The liberal Toronto Star editorialized (1/2): "[D]ecades of political isolation have not brought down North Korea's regime.  As with Iraq, Bush's best hope is to work through the U.N., and with its Asian partners, to reopen talks with Pyongyang. Bush's failure to build a relationship in his first two years in office, when he reviled North Korea as a 'rogue state,' is now coming home to haunt him. Whatever its limitations, South Korea's 'sunshine policy' of persistent engagement with the North is by far the better way to go. Fortunately, the South's newly elected president, Roh Moo-hyun, is a firm advocate of this.  And fortunately, the Security Council does have levers it can use. Kim's regime enjoys far warmer political ties with the European Union and with Japan, than it did in 1994. There's growing investment and trade with South Korea. And food and fuel aid has been flowing in. Kim's brinksmanship risks destroying these gains, and further weakening his regime. That is the message the U.S. and its allies should convey, separately and through the U.N. But that presupposes a dialogue, not a showdown."

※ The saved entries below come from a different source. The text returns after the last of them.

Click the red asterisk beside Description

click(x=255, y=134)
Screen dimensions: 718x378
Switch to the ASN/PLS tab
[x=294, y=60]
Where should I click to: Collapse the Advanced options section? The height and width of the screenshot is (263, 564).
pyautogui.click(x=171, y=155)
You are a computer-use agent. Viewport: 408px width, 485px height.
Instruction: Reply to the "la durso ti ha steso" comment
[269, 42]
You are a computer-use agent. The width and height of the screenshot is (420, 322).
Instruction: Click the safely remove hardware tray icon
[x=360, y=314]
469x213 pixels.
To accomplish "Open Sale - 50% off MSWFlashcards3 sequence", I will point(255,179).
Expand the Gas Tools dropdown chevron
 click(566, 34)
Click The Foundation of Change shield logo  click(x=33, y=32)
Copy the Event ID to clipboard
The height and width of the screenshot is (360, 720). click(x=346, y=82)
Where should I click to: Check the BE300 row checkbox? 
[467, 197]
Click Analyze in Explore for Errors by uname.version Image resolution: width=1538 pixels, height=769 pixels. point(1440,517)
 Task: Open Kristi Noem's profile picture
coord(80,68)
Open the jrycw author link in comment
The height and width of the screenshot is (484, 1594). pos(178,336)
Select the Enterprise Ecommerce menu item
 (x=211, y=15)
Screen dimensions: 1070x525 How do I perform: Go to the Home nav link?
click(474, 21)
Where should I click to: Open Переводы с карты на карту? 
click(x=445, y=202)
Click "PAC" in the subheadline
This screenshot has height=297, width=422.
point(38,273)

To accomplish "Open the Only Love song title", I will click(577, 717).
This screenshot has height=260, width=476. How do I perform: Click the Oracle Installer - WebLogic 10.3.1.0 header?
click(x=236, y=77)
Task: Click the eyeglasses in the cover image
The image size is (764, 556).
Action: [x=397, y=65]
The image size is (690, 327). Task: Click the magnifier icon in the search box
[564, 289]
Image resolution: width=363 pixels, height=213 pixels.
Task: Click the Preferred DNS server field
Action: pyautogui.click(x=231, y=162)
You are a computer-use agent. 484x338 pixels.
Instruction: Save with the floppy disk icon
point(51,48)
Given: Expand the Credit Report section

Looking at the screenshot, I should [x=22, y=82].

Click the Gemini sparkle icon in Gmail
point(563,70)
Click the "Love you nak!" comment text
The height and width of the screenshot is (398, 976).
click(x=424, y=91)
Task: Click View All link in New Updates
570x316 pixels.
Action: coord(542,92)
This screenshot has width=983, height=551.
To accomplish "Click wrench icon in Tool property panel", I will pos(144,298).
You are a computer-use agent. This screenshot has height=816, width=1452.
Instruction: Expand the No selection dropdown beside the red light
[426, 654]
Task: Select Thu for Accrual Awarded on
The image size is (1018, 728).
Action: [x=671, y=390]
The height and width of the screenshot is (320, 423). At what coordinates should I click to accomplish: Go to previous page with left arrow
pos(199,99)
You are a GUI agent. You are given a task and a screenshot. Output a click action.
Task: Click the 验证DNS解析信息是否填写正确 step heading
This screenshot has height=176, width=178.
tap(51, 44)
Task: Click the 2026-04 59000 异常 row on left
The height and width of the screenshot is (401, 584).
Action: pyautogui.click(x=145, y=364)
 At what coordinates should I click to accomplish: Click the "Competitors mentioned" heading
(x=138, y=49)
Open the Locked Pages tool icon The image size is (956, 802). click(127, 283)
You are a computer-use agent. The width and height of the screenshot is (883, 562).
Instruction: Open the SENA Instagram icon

CHILE:  "North Korea's Last Challenge"


Conservative, influential El Mercurio editorialized (12/29):  "Unlike the attitude shown toward Iraq and Saddam Hussein's maneuvers...the White House has avoided threatening North Korea with an immediate military response....  The reason lies in Iraq's history of violating international laws and its use of chemical weapons.  But there are other powerful motives behind U.S. moderation, and they have to do with geopolitics.  Before acting on the peninsula, Washington needs to see how China--an old North Korean ally--Russia, Japan, and most importantly, South Korea, feel about it....  Some experts believe that Pyongyang's...nuclear boasting is designed to force the U.S. to negotiate a non-aggression pact and ensure that the world will help it resolve its economic crisis.  Others believe the real reason is to drive a wedge between Washington and Seoul, which has been somewhat of an aloof ally, recently showing signs of strong anti-American sentiments."